Mine heats a 65-gallon tank in a conventional DHW system with one extra wrinkle. When I throw a switch in September, a drain back system circulates heat bank water through the second HX coil in the solar tank, limiting the latter to 125 degrees. Granted, my house won't need much heat in the shoulder seasons, and solar hot water won't contribute a great deal in Dec and Jan., but for eight months of the year, the approach uses solar hot water at 100 percent capacity and at temperature differentials that guarantee high efficiency rates. If you are Dana, you're calculating a significantly faster payback on solar hot water. If you are me, you're thinking no fires until mid to late Nov.

On to heat pumps. A heat bank would give a huge efficiency boost to an air to water heat pump as well. The heat pump runs in optimal conditions during the day. The heat bank takes over at night. A heat bank can also take advantage of time of day pricing. For the moment my tankless makes up the difference if the heat bank falls below 110, but it's a simple change to heat the tank instead.

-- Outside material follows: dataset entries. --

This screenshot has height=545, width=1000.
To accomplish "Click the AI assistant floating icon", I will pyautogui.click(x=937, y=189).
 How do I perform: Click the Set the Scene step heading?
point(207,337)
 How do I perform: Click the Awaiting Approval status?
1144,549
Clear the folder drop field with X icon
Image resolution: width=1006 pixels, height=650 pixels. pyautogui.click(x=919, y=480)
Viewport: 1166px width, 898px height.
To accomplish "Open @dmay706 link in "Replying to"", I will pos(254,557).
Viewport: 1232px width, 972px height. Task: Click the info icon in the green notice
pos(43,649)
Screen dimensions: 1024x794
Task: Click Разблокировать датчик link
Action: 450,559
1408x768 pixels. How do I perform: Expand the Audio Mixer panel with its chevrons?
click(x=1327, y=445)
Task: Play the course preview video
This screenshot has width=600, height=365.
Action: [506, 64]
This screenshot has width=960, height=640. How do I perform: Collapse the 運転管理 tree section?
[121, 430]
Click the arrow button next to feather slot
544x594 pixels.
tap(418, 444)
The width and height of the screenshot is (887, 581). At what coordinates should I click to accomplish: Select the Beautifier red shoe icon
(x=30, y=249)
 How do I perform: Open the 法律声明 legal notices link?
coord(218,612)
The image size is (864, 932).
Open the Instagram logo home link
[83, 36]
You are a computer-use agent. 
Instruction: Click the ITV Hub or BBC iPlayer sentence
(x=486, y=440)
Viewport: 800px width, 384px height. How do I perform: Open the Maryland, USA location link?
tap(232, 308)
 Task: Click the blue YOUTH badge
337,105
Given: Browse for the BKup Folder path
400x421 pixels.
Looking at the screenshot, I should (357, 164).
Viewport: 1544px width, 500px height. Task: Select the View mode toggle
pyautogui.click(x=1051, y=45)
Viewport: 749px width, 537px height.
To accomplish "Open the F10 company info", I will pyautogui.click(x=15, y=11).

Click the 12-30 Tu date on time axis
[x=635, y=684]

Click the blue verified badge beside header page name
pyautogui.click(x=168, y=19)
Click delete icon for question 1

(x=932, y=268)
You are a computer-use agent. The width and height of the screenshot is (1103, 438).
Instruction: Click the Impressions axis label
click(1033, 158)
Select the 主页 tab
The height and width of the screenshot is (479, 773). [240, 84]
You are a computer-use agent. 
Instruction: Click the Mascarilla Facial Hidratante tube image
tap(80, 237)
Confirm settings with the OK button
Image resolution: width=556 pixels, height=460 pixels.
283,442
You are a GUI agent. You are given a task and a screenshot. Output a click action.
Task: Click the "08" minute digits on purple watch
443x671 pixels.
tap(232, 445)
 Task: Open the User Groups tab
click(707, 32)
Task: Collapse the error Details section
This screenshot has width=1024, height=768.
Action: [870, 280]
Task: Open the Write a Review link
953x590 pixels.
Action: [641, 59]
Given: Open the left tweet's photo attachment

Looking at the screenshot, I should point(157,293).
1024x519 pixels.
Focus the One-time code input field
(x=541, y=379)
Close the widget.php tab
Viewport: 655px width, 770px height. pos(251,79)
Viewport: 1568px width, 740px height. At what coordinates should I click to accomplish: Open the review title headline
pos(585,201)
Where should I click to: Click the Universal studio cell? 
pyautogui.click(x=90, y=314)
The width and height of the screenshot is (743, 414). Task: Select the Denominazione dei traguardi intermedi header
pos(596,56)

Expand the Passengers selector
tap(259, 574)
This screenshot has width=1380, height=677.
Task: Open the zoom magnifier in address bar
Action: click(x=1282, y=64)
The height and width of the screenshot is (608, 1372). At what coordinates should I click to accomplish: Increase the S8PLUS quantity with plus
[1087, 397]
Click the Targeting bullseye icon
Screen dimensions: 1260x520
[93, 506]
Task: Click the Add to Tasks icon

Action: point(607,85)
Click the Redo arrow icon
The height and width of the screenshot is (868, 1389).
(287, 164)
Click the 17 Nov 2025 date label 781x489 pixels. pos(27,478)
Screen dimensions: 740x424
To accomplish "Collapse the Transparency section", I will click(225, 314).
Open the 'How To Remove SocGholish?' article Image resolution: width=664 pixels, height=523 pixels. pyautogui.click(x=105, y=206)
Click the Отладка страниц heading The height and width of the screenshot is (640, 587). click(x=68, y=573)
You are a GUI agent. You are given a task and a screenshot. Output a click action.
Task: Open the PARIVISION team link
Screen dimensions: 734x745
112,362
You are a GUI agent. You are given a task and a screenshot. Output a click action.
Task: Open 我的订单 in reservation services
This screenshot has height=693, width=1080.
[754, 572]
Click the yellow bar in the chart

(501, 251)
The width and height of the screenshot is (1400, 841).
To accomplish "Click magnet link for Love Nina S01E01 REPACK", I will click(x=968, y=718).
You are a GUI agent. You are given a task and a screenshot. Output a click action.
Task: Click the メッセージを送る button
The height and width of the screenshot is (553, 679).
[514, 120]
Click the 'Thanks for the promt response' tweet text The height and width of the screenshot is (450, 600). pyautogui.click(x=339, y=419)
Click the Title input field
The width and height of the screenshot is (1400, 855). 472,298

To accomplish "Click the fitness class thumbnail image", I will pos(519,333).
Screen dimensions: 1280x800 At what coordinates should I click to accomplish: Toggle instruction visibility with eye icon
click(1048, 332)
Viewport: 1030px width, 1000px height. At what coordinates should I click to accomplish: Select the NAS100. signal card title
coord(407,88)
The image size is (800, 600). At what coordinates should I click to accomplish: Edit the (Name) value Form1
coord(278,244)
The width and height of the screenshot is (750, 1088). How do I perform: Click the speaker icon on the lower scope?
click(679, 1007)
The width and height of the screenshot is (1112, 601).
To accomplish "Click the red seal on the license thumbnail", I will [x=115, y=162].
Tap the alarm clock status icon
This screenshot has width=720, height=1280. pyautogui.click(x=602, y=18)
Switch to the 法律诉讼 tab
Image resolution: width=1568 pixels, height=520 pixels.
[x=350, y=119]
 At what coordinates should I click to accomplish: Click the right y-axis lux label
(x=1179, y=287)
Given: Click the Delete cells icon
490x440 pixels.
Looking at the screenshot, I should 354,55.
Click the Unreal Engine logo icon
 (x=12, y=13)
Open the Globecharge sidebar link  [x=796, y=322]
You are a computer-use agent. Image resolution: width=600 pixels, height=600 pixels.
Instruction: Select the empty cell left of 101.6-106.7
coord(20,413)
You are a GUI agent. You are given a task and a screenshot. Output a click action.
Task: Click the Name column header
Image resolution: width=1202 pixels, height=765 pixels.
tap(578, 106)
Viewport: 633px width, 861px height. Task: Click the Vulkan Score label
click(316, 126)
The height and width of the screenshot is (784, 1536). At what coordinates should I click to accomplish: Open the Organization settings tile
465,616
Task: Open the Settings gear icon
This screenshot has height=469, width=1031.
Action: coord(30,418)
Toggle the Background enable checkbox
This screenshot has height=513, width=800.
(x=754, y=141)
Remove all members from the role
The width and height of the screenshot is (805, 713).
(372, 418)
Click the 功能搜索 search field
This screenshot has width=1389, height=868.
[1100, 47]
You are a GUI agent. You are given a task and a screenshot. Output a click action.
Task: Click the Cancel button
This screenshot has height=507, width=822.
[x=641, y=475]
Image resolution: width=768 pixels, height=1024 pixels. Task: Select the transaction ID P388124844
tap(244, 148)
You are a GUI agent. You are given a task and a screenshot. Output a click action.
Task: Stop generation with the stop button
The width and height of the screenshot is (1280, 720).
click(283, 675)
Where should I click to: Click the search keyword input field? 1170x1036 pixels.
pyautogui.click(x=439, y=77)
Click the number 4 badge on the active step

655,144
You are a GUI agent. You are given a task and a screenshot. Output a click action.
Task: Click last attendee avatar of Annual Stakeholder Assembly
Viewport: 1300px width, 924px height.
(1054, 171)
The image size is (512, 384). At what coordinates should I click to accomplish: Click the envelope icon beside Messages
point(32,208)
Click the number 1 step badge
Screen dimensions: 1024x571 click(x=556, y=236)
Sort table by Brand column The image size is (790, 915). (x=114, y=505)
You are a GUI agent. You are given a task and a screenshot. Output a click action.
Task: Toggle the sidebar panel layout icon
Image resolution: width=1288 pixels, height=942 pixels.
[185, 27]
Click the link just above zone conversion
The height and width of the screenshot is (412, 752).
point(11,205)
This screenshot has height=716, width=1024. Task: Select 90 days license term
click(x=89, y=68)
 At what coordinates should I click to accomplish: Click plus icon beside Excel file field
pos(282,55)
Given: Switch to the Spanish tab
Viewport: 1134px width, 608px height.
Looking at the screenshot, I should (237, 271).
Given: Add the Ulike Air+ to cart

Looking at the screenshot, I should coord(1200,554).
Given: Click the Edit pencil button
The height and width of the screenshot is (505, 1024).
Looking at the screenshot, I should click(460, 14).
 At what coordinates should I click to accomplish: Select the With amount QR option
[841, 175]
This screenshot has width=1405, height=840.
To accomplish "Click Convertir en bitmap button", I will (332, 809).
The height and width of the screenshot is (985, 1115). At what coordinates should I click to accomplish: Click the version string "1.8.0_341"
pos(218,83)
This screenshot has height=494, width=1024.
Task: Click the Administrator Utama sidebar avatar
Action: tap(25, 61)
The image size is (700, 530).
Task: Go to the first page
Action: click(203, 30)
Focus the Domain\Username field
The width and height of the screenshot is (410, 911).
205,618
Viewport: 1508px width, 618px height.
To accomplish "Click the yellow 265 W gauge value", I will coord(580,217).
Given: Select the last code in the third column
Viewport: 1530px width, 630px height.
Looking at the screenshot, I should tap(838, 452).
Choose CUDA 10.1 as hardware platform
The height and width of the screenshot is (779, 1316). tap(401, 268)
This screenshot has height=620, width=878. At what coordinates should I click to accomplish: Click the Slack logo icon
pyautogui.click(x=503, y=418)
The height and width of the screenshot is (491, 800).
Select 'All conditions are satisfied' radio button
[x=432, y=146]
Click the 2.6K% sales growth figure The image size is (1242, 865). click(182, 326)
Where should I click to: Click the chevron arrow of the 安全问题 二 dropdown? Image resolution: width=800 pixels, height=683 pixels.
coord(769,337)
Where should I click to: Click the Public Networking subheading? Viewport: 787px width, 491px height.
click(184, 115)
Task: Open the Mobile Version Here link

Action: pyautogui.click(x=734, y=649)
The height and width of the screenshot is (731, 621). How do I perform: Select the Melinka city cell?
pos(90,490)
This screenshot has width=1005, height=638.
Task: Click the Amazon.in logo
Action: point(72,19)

My ductless is forced air and owes its existence to the high humidity levels in the midAltantic, but it could play a role in central heat. With the thermostat set at a stop loss level of 65, say, it could take over on the many overcast winter days when the cloud cover keeps ambient temps well up on its efficiency curve but takes passive and active solar out of the picture. Dana will say the ductless is sufficient by itself and he is right. I call it a choice -- to laze on the couch or fire up the stove and toast those tootsies. Among the many things we don't know is what firewood costs in GB, although we can assume it is competitive. For me, it's free, and my operative question is how warm do I want to be?

PV/heat pump would not be as comfortable. It would not cover as many bases with US energy policy in its usual flux. It would not be as reliable as a parts of my multifuel system that are inert steel. That said, PV imakes more sense in Colo., and probably here as well with typical homeowners. It's not better for me. Hail Brittania.